Nor would the Reavleys dare to trust him if they knew the part he had played. They would not know how totally Mason had at last understood what he had done, and seen it in its futility, its final ugliness.
He must tell them nothing, however badly the guilt twisted inside him and set him apart and alone.
"Help us find and prove who killed Sarah Price," Matthew told him. "Or at least demonstrate irrefutably that it wasn't Schenckendorff."
Mason's decision was without shadow. It was a long path back, one he might never complete, but he knew how to begin. "When do we start?"
* A *
Joseph returned from the front line with more wounded. As soon as he had seen them into the orderlies' care, he went to Matthew. They stood together in the evening light as it splashed red and pink over the puddles across what had been no-man's-land. It was one of the few places where they would be uninterrupted.

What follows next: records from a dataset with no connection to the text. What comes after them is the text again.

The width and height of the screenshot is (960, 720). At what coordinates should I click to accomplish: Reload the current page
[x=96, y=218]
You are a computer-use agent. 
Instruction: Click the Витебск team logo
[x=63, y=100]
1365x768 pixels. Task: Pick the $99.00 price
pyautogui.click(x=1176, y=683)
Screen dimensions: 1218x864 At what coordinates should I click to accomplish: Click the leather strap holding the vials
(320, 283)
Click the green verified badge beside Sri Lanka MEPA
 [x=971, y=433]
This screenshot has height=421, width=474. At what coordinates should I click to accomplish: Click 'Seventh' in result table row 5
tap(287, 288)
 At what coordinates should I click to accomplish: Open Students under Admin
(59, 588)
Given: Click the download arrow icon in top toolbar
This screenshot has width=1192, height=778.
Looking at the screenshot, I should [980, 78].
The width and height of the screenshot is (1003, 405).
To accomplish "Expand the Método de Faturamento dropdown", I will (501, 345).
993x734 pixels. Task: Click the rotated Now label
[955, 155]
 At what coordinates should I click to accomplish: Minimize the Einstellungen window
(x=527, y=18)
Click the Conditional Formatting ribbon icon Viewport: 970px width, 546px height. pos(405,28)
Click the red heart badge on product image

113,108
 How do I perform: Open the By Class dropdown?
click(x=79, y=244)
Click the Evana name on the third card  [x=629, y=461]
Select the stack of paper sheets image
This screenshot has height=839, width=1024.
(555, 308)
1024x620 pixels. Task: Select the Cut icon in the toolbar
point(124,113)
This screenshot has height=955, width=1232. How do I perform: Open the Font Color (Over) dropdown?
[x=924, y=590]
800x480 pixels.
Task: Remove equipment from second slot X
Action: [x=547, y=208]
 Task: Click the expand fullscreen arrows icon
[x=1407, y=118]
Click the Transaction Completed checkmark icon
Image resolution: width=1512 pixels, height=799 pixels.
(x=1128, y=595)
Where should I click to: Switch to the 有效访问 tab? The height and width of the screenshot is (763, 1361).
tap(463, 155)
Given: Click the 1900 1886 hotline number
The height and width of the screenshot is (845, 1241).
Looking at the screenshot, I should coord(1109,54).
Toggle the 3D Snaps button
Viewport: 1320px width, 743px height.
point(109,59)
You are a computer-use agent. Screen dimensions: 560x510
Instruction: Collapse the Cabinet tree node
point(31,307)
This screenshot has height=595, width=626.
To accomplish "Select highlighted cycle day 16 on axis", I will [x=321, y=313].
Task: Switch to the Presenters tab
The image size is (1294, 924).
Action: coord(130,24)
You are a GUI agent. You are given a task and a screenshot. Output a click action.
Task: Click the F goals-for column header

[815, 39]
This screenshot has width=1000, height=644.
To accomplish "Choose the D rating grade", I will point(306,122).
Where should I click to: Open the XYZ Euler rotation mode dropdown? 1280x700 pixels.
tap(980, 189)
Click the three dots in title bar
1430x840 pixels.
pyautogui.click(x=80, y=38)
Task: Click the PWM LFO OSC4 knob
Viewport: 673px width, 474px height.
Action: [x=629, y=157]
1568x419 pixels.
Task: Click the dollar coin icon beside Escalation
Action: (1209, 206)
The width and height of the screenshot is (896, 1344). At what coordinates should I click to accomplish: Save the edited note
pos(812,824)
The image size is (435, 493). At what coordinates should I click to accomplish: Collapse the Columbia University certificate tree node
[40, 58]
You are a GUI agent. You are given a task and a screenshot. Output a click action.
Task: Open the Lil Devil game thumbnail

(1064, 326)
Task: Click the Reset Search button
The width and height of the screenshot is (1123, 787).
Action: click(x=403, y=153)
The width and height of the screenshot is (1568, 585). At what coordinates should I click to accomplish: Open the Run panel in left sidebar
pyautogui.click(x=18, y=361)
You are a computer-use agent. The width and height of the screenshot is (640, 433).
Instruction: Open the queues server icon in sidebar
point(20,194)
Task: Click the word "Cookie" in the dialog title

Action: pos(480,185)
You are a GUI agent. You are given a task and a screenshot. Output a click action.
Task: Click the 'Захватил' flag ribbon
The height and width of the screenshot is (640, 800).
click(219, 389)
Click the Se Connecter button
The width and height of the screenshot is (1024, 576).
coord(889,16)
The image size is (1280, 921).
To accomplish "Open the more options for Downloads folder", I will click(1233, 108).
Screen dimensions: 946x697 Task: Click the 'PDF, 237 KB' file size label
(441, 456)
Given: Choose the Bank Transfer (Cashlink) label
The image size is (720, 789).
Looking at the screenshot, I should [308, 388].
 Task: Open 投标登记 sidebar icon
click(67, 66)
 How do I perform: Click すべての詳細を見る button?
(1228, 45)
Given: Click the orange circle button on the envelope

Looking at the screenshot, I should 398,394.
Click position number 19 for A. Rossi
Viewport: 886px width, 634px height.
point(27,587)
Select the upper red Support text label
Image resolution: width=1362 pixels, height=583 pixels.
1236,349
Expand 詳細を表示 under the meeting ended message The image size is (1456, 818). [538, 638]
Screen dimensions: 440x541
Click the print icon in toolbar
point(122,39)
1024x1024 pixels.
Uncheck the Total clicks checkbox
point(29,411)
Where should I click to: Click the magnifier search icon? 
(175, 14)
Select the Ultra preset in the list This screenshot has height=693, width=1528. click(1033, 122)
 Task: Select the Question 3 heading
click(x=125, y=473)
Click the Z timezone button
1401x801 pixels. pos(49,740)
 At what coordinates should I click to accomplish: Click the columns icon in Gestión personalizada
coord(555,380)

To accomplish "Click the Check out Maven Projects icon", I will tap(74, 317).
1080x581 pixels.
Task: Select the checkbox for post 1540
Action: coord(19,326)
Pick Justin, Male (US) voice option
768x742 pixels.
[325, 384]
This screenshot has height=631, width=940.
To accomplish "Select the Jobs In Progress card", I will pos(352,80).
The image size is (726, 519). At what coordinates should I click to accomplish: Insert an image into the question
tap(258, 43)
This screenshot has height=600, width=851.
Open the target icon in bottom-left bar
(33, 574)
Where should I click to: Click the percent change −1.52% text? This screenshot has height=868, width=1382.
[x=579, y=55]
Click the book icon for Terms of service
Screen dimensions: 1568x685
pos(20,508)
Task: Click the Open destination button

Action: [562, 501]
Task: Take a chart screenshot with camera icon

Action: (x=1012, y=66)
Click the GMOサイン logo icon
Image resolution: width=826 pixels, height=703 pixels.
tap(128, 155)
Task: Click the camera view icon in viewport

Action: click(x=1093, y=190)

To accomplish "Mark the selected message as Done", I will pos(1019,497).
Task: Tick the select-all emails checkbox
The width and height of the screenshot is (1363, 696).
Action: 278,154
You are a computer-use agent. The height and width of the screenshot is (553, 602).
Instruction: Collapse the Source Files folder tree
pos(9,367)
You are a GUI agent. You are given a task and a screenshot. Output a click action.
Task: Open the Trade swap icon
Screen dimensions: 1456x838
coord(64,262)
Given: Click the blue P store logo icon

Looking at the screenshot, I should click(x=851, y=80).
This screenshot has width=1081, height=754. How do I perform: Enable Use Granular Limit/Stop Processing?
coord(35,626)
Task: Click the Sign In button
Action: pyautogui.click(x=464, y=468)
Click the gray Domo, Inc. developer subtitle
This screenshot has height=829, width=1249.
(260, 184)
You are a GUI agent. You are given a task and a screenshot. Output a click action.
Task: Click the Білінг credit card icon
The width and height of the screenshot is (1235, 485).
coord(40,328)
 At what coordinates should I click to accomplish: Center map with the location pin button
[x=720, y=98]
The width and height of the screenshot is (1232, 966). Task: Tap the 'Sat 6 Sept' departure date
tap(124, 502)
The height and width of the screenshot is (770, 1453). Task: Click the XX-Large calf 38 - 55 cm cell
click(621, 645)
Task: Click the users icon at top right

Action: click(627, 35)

"It isn't Schenckendorff," Matthew said. "But we're not much closer to knowing who it is."
"I didn't think it was him," Joseph replied unhappily, staring across the now-gaudy mud. The sunset burned in the sky to the northwest. Perhaps it was foolish, but he had hoped for something more definite. He was weary, his body ached, and he had several gashes on his arms from old barbed wire still embedded in the clay. "Doesn't it help with proving who did it? How are you certain?" Then he asked the question to which he would rather not have had to know the answer. "Who lied?"
Matthew's face was almost invisible in the shadows, but his voice was pinched. "I know because one of the other women was violently raped almost a month before Schenckendorff came through the lines."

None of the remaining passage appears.